Records for this exercise:
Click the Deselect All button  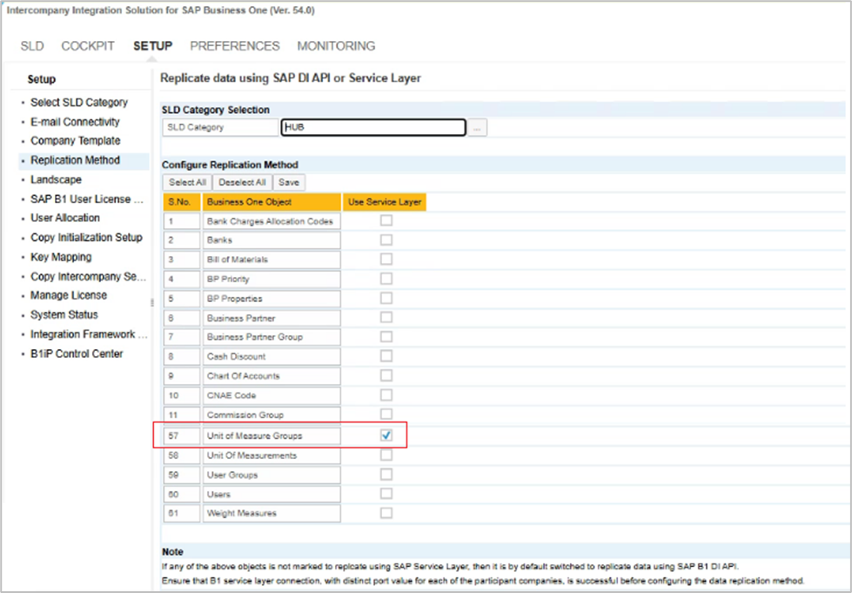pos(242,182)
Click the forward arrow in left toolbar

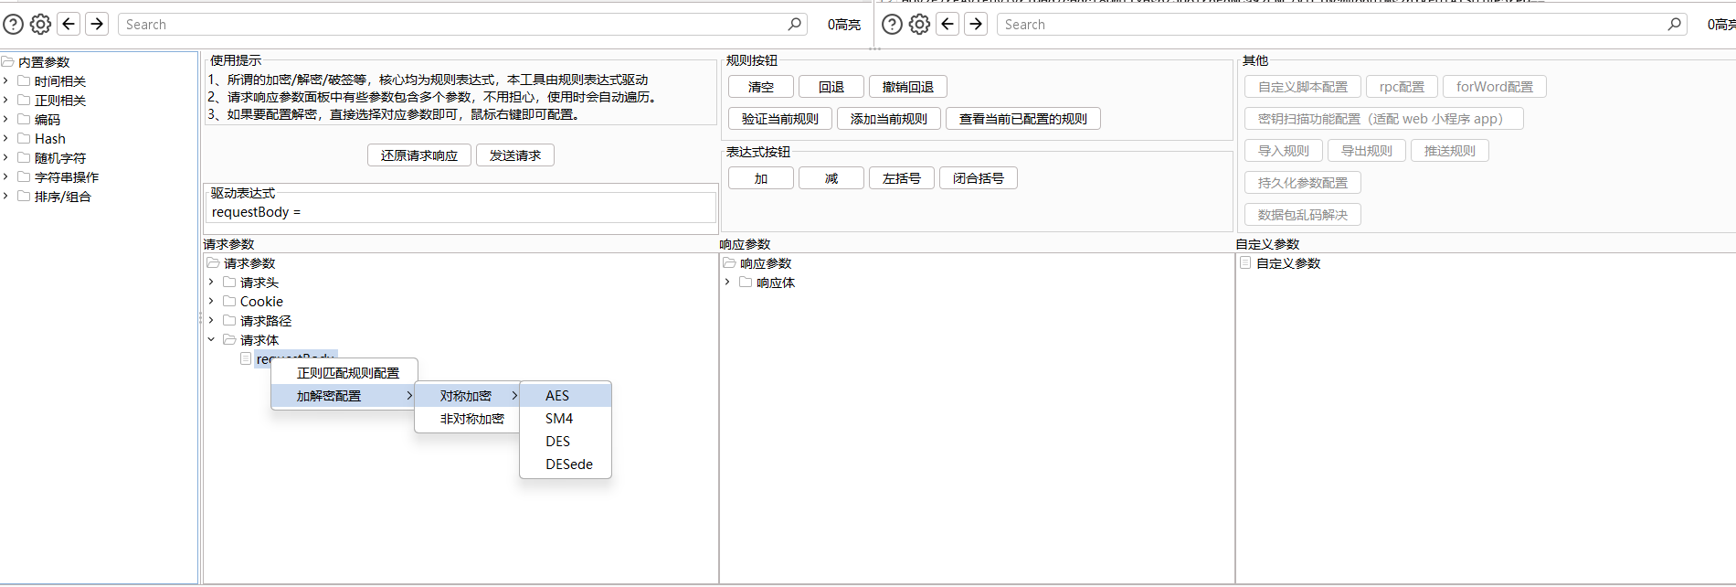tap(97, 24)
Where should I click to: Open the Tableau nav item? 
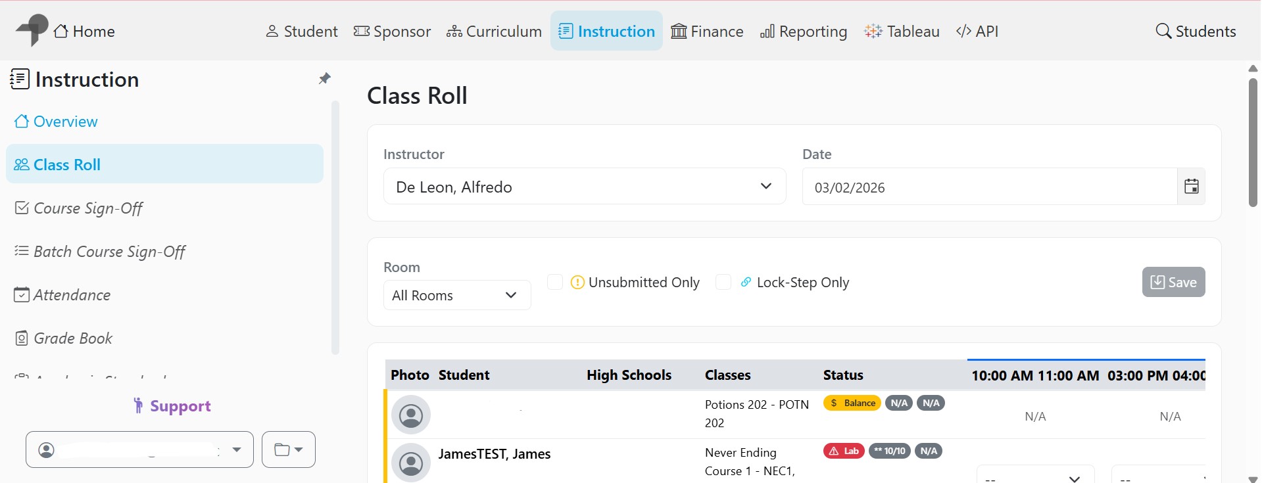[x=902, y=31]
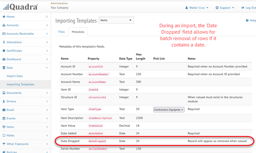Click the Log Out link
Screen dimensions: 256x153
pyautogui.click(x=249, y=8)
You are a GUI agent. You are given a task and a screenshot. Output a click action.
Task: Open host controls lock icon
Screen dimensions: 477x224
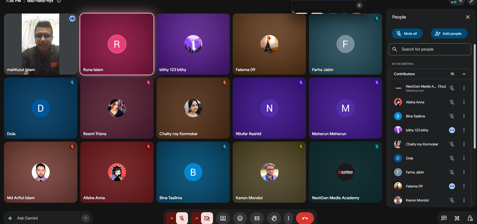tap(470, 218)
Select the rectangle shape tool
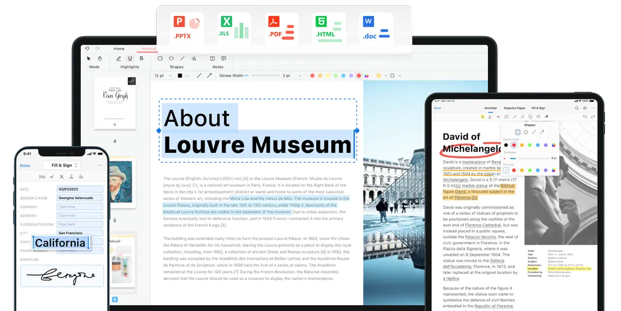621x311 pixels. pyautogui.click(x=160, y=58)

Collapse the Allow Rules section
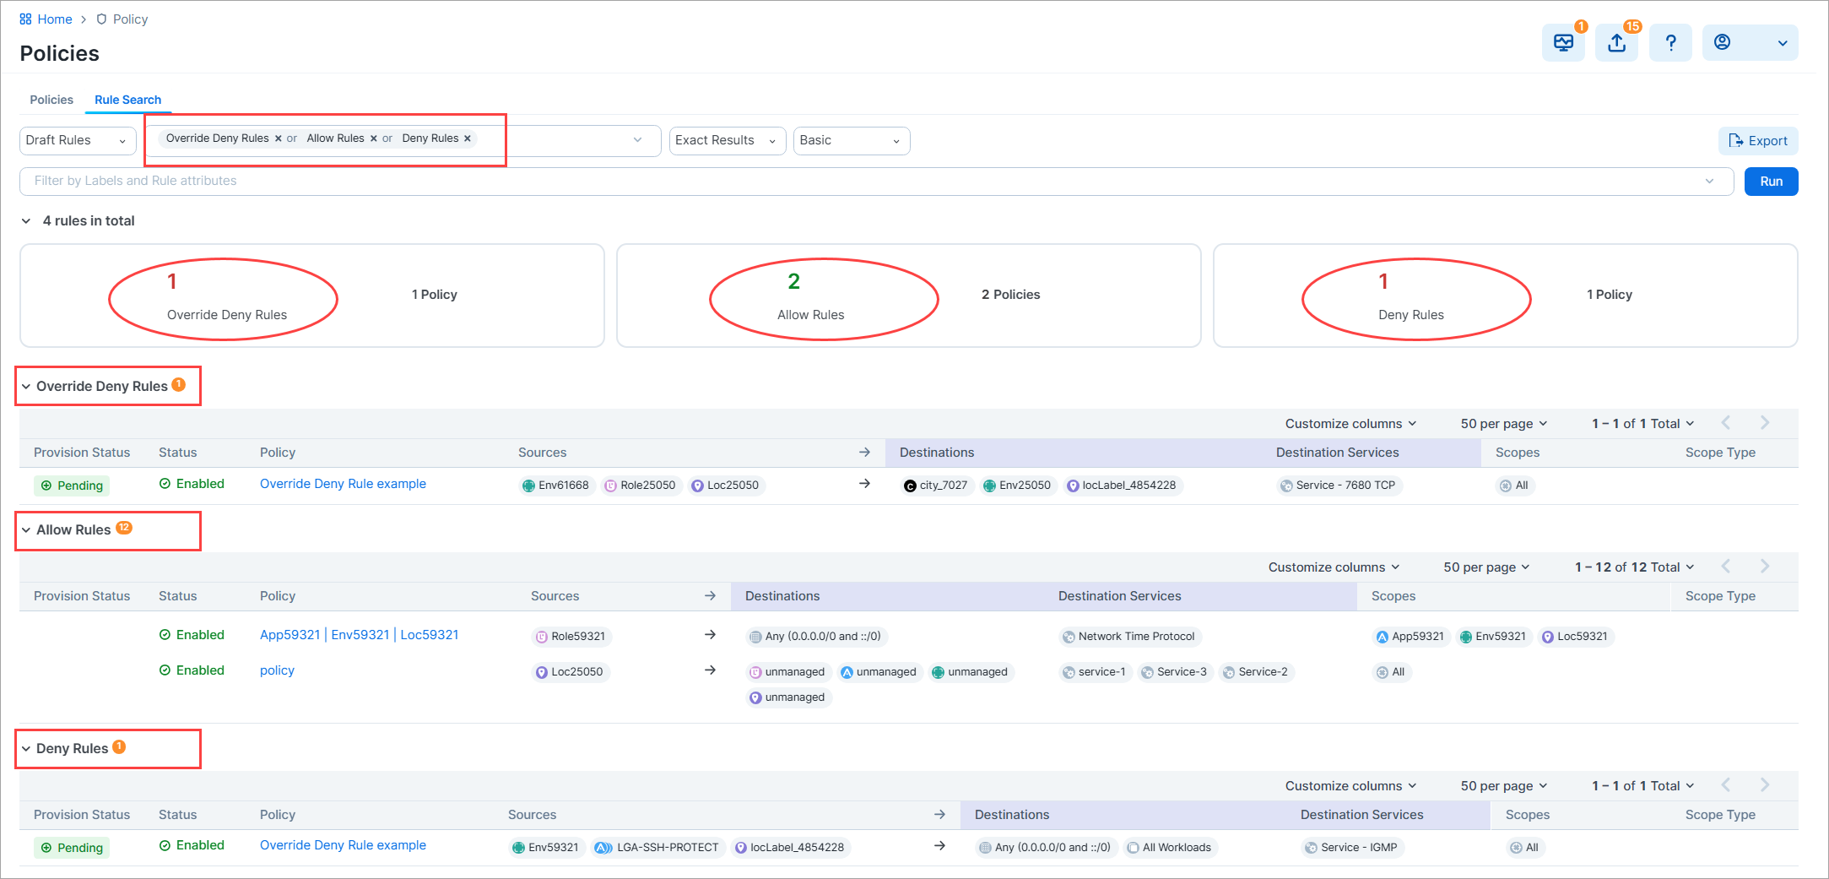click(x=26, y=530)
* * *
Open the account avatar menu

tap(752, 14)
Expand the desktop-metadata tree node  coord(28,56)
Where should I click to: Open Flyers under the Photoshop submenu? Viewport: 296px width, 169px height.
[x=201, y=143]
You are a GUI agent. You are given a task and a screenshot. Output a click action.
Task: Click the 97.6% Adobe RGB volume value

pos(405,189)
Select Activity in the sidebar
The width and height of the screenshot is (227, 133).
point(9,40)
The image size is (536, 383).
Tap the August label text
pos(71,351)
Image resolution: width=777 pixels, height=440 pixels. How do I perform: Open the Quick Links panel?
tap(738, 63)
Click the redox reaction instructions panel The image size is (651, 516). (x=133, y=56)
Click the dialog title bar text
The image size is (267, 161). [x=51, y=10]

Prompt: Starting at the line above that holds "The image size is (536, 383)." and ending at the line that holds "Click the redox", transcribe each line exactly and include no other lines.

Finished task:
The image size is (536, 383).
Tap the August label text
pos(71,351)
Image resolution: width=777 pixels, height=440 pixels. How do I perform: Open the Quick Links panel?
tap(738, 63)
Click the redox reaction instructions panel The image size is (651, 516). (x=133, y=56)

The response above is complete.